Adding functions to extract features in a ML Pipeline

Hi there,

Let me explain my situation.

I have a Type T which represents my object of interest. Each instance of the Type T has few attributes, { a1, a2, … aN, ev }: one these, say a1, is the label that I am trying to predict and another one, say ev, is actually a list of events.

Type T {
a1: double
a2: double
a3: string

ev: [E]
}

Type E {
e1: datetime
e2: string
}

I have a python function F that takes an instance of Type T and generates a set of N features simply by using the values of the attributes {a2, … aN, ev}. In my case I have approximately 1000 features and 100K-1M instances of type T.

F: T --> R^N

I had a look at some tutorials online or received during C3 courses and, If I understood correctly, I could generate a training set matrix X_train (size 100x100K) applying F in Jupyter notebook (so in the container) and then passing X_train and y_train to the pipeline (sklearn pipeline - RandomForest classifier). I haven’t tried this yet, but I believe this would be painfully slow because all the feature engineering code would be executed in the container.

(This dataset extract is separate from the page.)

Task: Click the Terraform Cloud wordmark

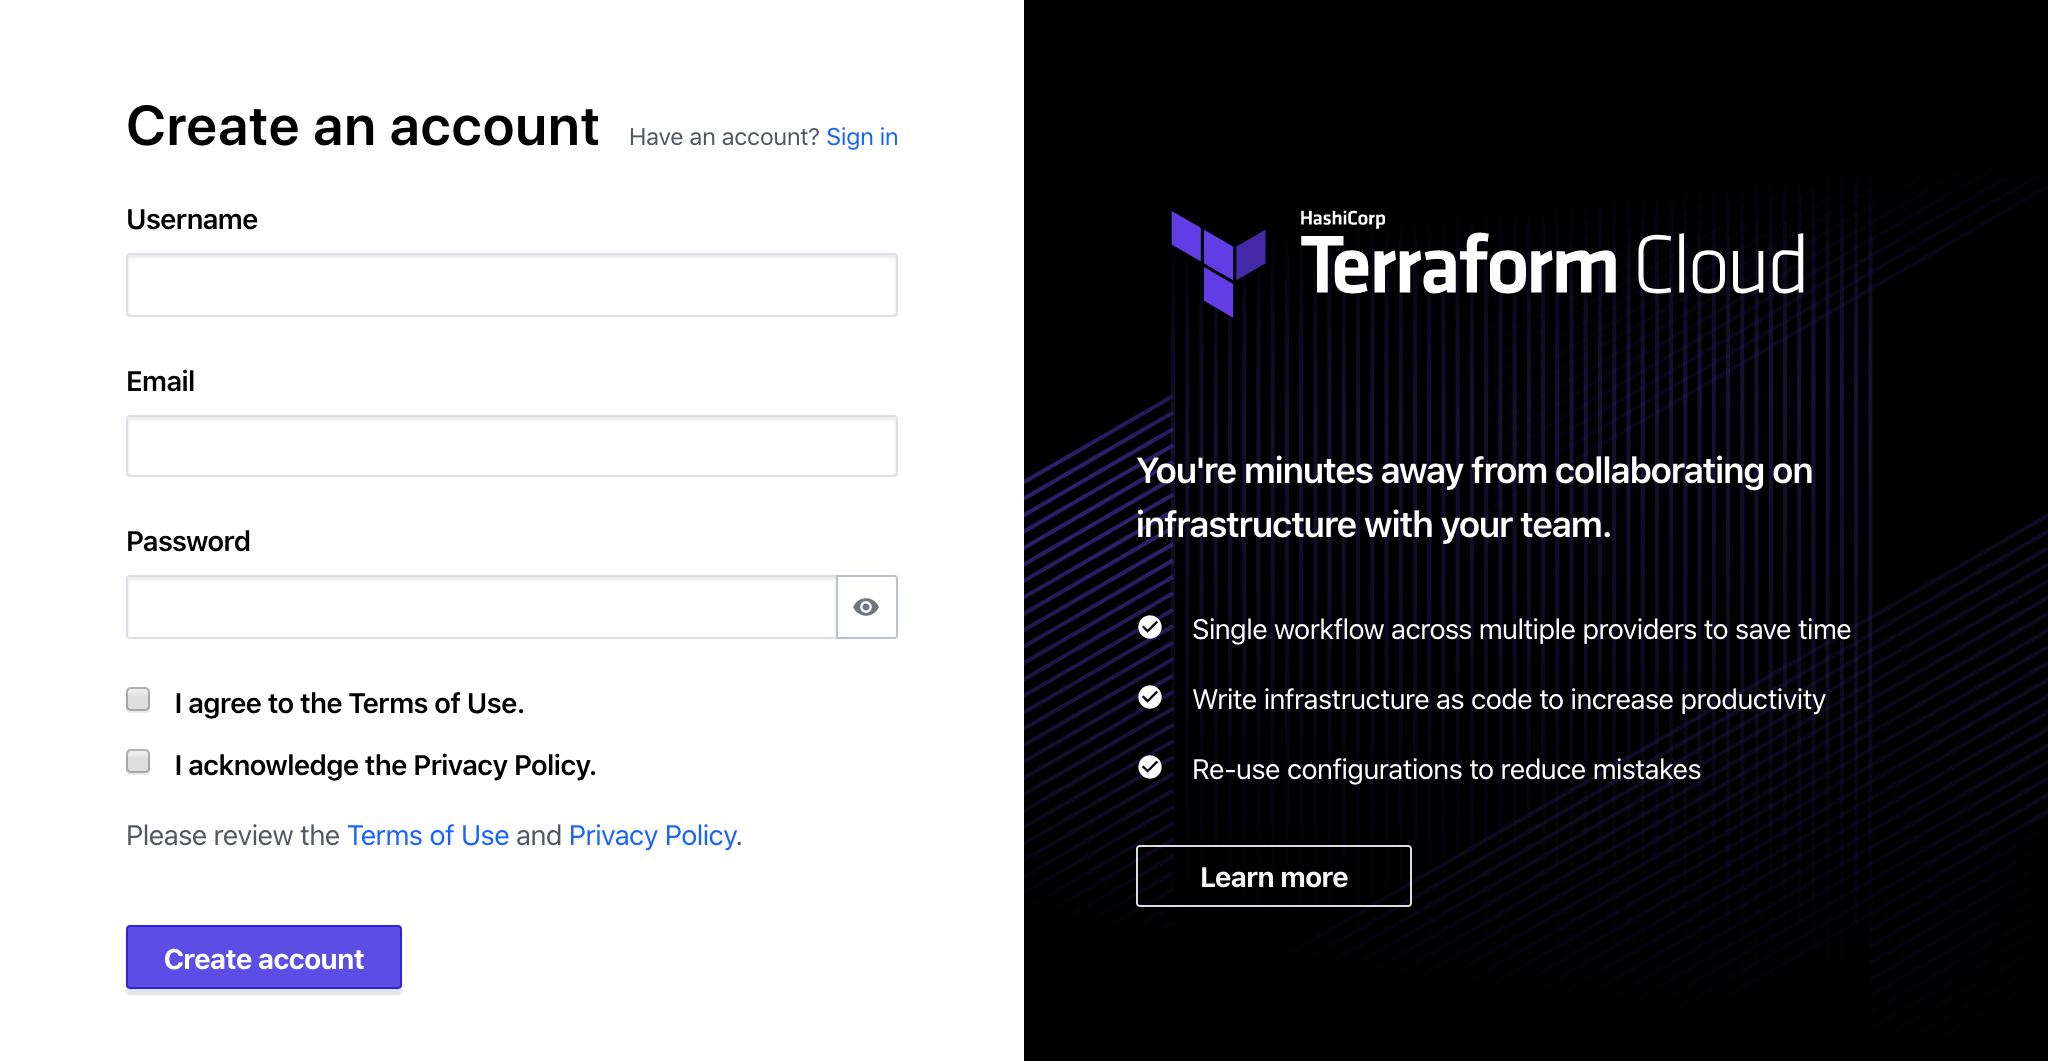Action: (x=1553, y=266)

This is what I want to do:

Can I pass instead a handle to the function F to the ML Pipe, so that the feature engineering code (that only acts on instances of Type T) is executed on the cluster, and hopefully parallelized using all the worker nodes? If so, how can I do it? Where should I embed my python code?

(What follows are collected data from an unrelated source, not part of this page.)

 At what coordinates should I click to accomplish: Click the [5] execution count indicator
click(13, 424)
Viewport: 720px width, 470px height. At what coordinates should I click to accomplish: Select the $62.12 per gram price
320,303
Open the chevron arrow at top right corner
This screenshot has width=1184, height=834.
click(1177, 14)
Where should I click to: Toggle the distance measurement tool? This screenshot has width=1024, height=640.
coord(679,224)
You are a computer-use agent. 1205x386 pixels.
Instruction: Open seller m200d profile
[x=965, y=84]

Basically I am trying to build a pipeline like this:

  • (Step 0: Define the pipeline in Jupyter)
  • Step 1: Fetch data (want to be able to specify filters)
  • Step 2: Apply F to generate features (e.g., Create a C3 Dataset)
  • Step 3: Train the model
  • Step 4: Pass back the trained model to Jupyter.

Steps 1,2,3 should take place in the platform.

Note: My features have nothing to do with time series, so using metrics does not make much sense

Thanks a lot!